TASK DATA:
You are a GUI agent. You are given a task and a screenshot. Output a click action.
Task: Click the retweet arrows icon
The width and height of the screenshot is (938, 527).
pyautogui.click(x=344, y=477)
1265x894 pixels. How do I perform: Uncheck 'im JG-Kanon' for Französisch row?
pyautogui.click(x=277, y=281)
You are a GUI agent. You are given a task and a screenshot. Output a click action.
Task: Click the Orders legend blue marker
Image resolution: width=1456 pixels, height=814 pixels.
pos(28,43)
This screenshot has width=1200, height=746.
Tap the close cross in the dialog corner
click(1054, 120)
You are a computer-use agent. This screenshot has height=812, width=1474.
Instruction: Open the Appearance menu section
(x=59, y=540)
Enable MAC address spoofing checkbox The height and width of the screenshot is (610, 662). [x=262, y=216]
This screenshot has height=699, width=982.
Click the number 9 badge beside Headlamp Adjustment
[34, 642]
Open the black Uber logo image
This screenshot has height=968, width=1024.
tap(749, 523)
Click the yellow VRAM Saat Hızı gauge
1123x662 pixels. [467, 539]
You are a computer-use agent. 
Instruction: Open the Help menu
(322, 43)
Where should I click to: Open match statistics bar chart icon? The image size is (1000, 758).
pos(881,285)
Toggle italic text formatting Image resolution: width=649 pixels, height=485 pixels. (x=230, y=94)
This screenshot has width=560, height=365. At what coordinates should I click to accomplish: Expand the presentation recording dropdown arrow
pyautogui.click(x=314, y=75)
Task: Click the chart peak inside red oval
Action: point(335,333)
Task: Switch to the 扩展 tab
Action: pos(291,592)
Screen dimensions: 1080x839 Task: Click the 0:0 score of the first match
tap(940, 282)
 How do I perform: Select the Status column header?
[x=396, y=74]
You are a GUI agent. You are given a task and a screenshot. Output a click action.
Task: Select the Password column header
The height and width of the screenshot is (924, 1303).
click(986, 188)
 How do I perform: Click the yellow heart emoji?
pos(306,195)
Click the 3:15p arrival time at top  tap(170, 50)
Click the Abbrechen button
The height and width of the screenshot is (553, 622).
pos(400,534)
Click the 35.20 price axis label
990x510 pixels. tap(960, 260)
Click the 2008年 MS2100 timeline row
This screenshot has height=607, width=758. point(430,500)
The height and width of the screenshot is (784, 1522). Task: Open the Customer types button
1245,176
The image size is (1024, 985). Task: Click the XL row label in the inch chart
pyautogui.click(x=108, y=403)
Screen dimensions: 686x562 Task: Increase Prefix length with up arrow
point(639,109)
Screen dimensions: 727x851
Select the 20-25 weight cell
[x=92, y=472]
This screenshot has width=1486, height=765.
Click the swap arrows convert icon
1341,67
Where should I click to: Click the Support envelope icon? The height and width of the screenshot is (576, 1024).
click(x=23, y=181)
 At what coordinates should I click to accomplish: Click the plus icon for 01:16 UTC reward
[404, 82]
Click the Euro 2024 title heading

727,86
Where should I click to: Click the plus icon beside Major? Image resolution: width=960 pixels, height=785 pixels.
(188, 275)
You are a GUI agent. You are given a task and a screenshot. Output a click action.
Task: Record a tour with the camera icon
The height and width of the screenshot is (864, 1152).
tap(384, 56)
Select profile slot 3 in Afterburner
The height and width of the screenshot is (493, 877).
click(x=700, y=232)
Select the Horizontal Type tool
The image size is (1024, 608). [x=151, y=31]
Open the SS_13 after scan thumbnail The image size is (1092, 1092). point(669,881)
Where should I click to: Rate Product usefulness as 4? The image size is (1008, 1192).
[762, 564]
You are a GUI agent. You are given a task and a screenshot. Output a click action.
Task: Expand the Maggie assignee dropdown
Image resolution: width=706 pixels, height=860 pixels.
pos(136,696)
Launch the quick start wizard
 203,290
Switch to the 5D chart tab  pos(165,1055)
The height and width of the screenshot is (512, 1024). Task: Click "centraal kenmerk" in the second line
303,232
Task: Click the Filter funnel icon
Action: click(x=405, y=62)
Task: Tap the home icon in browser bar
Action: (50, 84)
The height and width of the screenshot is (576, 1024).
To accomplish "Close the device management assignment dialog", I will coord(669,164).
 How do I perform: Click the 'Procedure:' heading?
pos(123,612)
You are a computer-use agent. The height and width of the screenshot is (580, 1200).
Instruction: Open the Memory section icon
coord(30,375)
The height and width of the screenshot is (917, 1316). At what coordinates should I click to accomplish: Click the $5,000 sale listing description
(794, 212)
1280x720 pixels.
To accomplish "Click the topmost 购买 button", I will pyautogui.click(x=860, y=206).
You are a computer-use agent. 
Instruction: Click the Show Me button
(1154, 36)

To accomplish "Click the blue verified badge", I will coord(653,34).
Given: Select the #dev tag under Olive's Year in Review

YOUR INSTRUCTIONS:
The lines you return should be those above that contain the word "computer", every one of them.

FINISHED TASK:
You are a computer-use agent. This screenshot has height=812, width=1474.
You are a computer-use agent. 
You are a computer-use agent. The height and width of the screenshot is (580, 1200).
You are a computer-use agent. 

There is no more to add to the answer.